Seminar of Computer Learning - Peter Richtárik (22.10.2021)
Friday 22.10.2021 at 15:30, Lecture room C (online too)
By: Tomáš Vinař
Peter Richtárik (KAUST, Computer and Mathematical Science and Engineering Division):
EF21: A New, Simpler, Theoretically Better, and Practically Faster Error Feedback
Lecture room C, FMFI UK (mode - vaccinated ) or on-line MS Teams
Error feedback (EF), also known as error compensation, is an immensely popular convergence stabilization mechanism in the context of distributed training of supervised machine learning models enhanced by the use of contractive communication compression mechanisms, such as Top-k. First proposed by Seide et al (2014) as a heuristic, EF resisted any theoretical understanding until recently [Stich et al., 2018, Alistarh et al., 2018]. However, all existing analyses either i) apply to the single node setting only, ii) rely on very strong and often unreasonable assumptions, such global boundedness of the gradients, or iterate-dependent assumptions that cannot be checked a-priori and may not hold in practice, or iii) circumvent these issues via the introduction of additional unbiased compressors, which increase the communication cost. In this work we fix all these deficiencies by proposing and analyzing a new EF mechanism, which we call EF21, which consistently and substantially outperforms EF in practice. Our theoretical analysis relies on standard assumptions only, works in the distributed heterogeneous data setting, and leads to better and more meaningful rates. In particular, we prove that EF21 enjoys a fast O(1/T) convergence rate for smooth nonconvex problems, beating the previous bound of O(1/T2/3), which was shown using a (limiting) bounded gradients assumption. We further improve this to a fast linear rate for PL functions, which is the first linear convergence result for an EF-type method not relying on unbiased compressors. Since EF has a large number of applications where it reigns supreme, we believe that our 2021 variant, EF21, can have a large impact on the practice of communication efficient distributed learning.

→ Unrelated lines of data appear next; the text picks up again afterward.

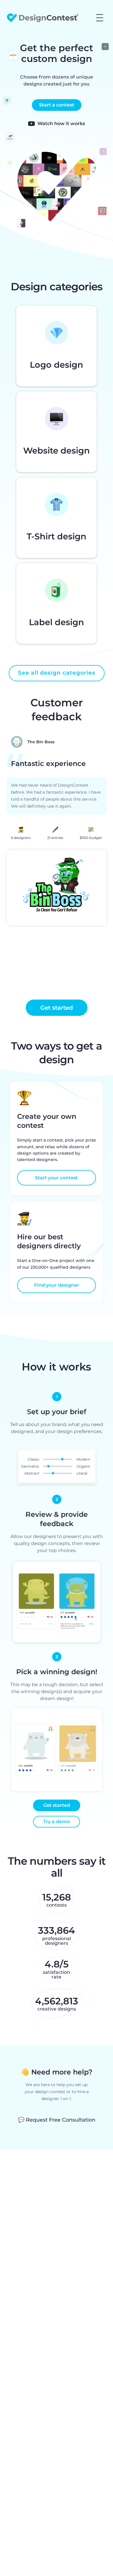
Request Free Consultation (56, 2120)
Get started (56, 1805)
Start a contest (56, 105)
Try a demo (56, 1821)
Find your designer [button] (56, 1285)
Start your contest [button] (56, 1178)
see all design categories (56, 672)
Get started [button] (56, 1007)
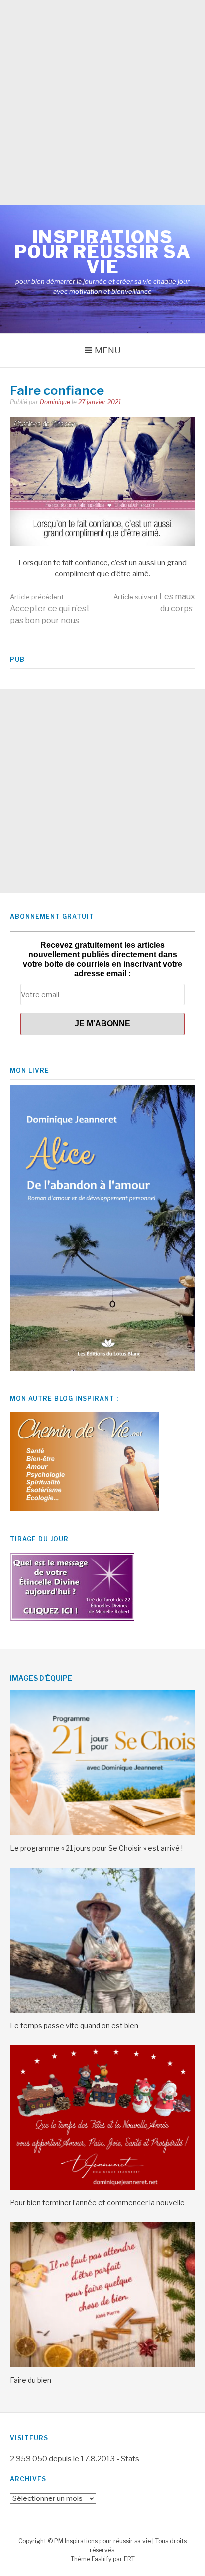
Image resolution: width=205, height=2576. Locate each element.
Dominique (55, 402)
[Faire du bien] (102, 2364)
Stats (130, 2458)
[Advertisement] (102, 102)
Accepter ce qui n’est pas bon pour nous (50, 609)
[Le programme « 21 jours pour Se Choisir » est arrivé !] (102, 1832)
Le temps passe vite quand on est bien (74, 2025)
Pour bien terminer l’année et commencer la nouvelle (97, 2202)
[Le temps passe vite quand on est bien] (102, 2010)
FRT (129, 2559)
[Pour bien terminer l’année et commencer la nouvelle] (102, 2187)
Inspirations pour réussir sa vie (102, 252)
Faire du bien (30, 2380)
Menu (108, 350)
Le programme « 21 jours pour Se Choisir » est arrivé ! (96, 1848)
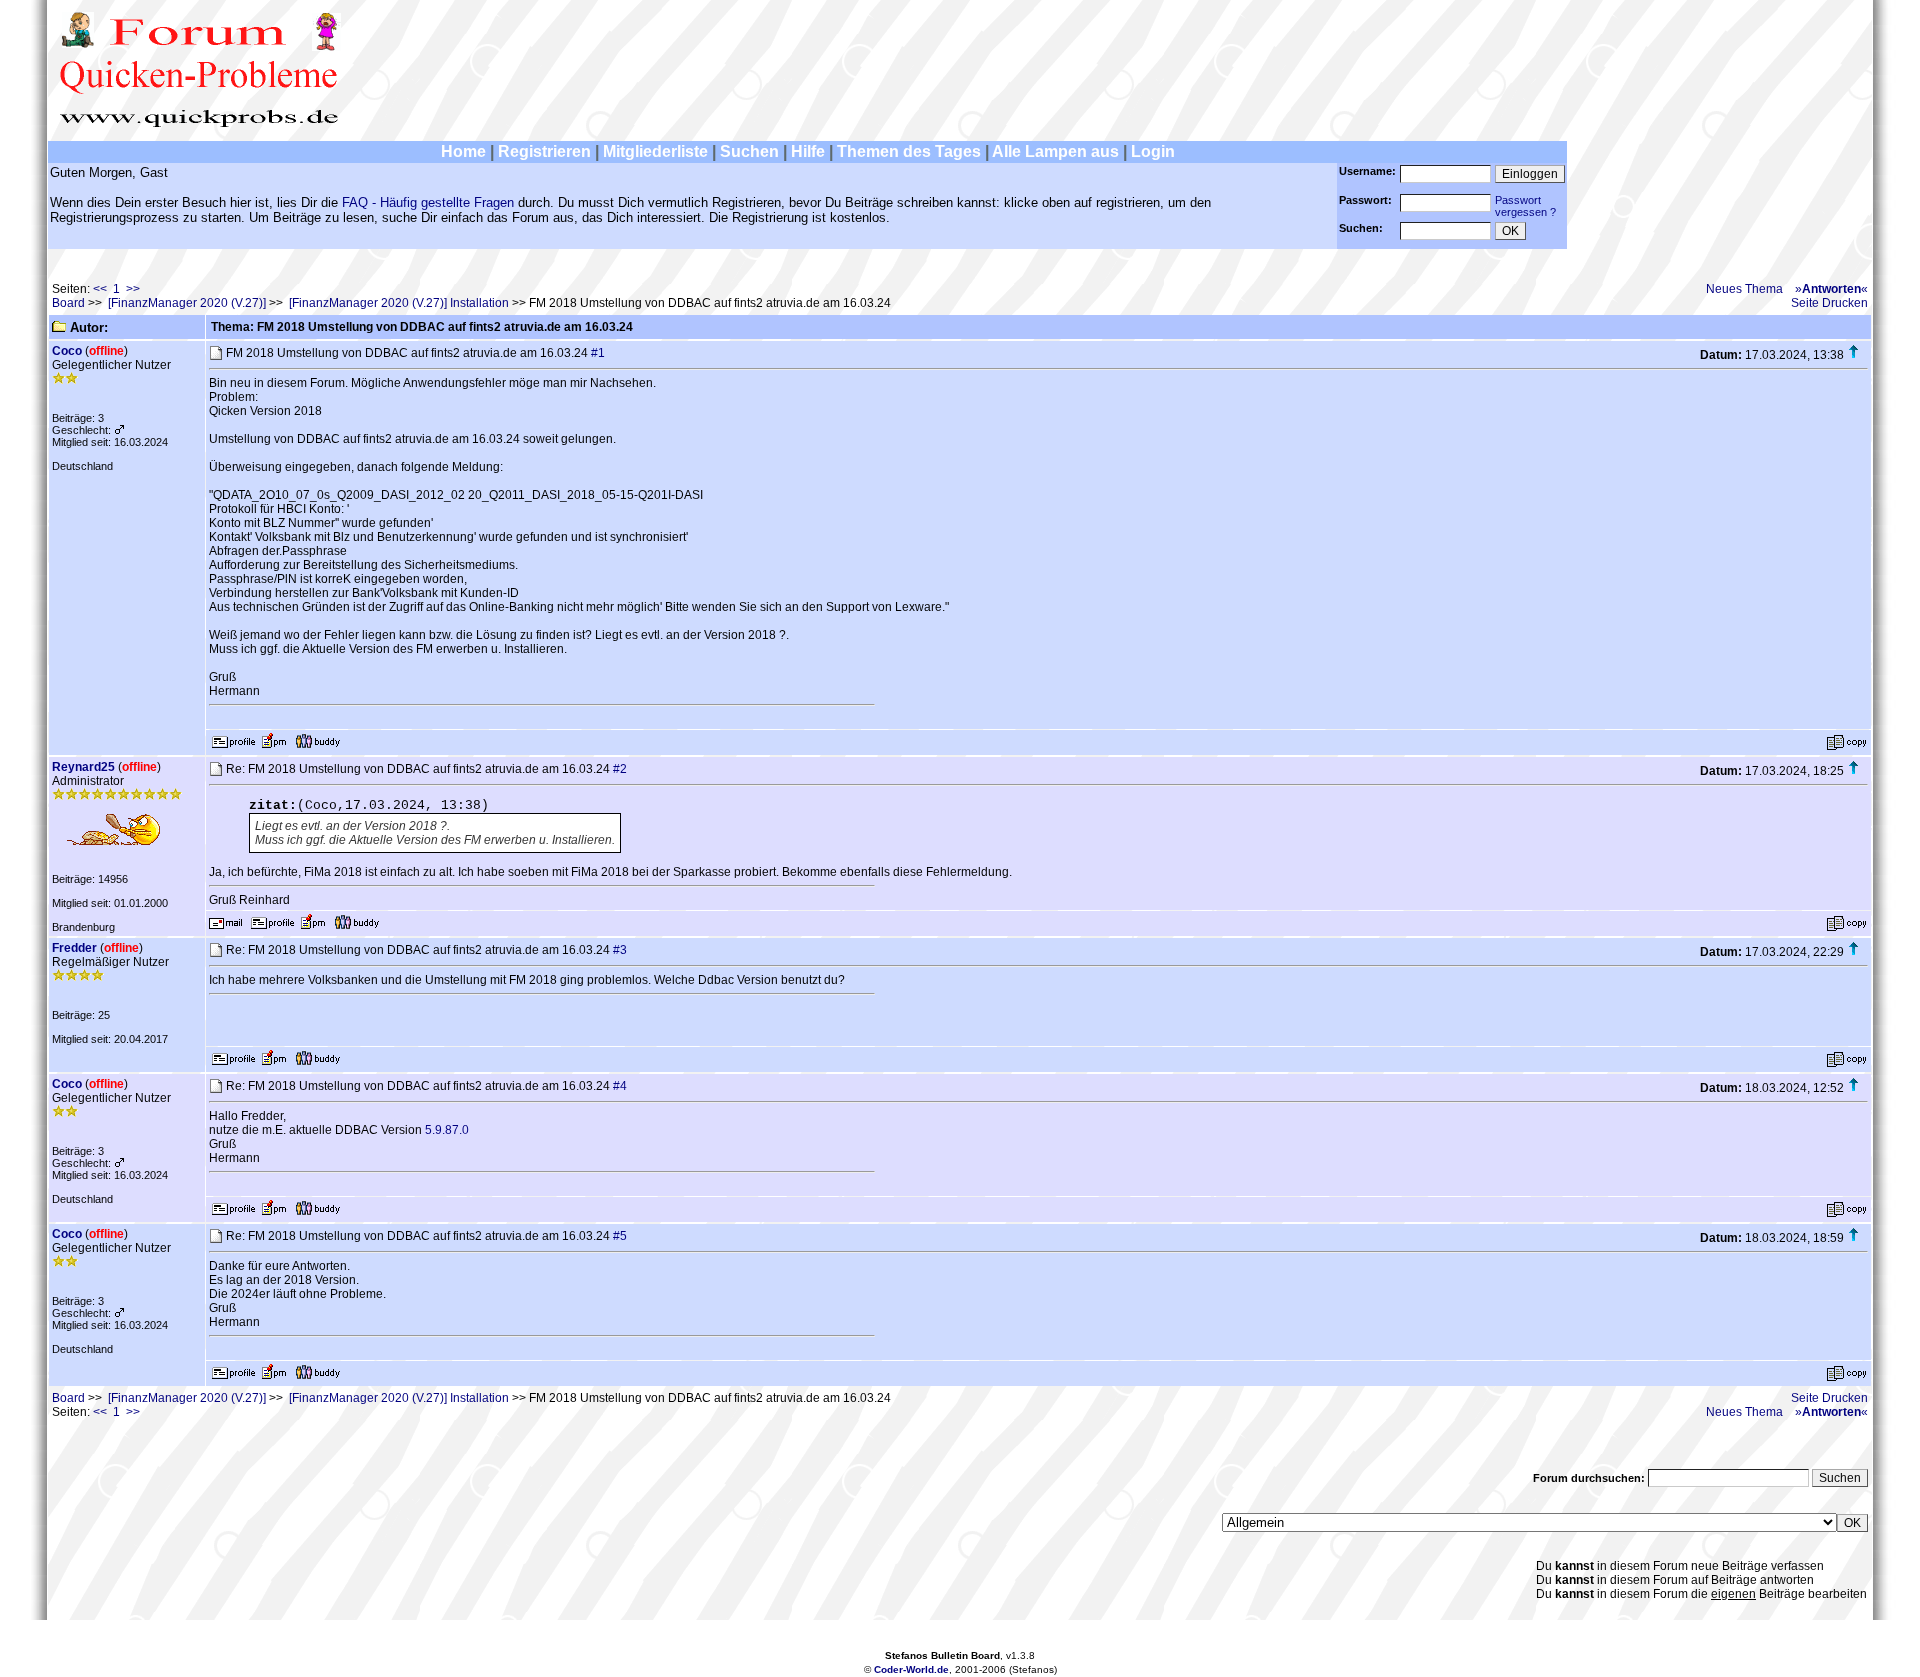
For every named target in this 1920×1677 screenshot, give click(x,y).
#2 (620, 769)
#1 (598, 353)
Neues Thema (1744, 289)
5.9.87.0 (447, 1130)
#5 (620, 1236)
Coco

Peter Richtarik is a professor of Computer Science at the King Abdullah University of Science and Technology (KAUST), Thuwal, Saudi Arabia, where he leads the Optimization and Machine Learning Lab. Prior to joining KAUST, he was an Associate Professor of Mathematics at the University of Edinburgh, and held postdoctoral and visiting positions at Université Catholique de Louvain, Belgium, and University of California, Berkeley, USA, respectively. He received his PhD in 2007 from Cornell University, USA, and before this, an MS degree in Mathematics in 2001 from Comenius Unviersity, Slovakia. Prof Richtarik’s research interests lie at the intersection of mathematics, computer science, machine learning, optimization, numerical linear algebra, and high-performance computing. Prof Richtárik’s works attracted international awards, including a Best Paper Award at the NeurIPS 2020 Workshop on Scalability, Privacy, and Security in Federated Learning (joint with S. Horvath), Distinguished Speaker Award at the 2019 International Conference on Continuous Optimization, SIAM SIGEST Best Paper Award (joint with O. Fercoq), and the IMA Leslie Fox Prize (second prize, three times, awarded to two of his students and a postdoc).